- **STATED GOAL**
Reproduce every line of the entries below word for word, changing nothing.

- **WORKING DATA**
= = = = = = =
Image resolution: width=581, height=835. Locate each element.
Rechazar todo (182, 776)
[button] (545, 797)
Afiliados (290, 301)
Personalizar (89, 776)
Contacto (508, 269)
= = = = = = =
- **TASK RESPONSE**
Image resolution: width=581, height=835. Locate each element.
Rechazar todo (182, 776)
[button] (545, 797)
Afiliados (290, 301)
Personalizar (89, 776)
Contacto (508, 269)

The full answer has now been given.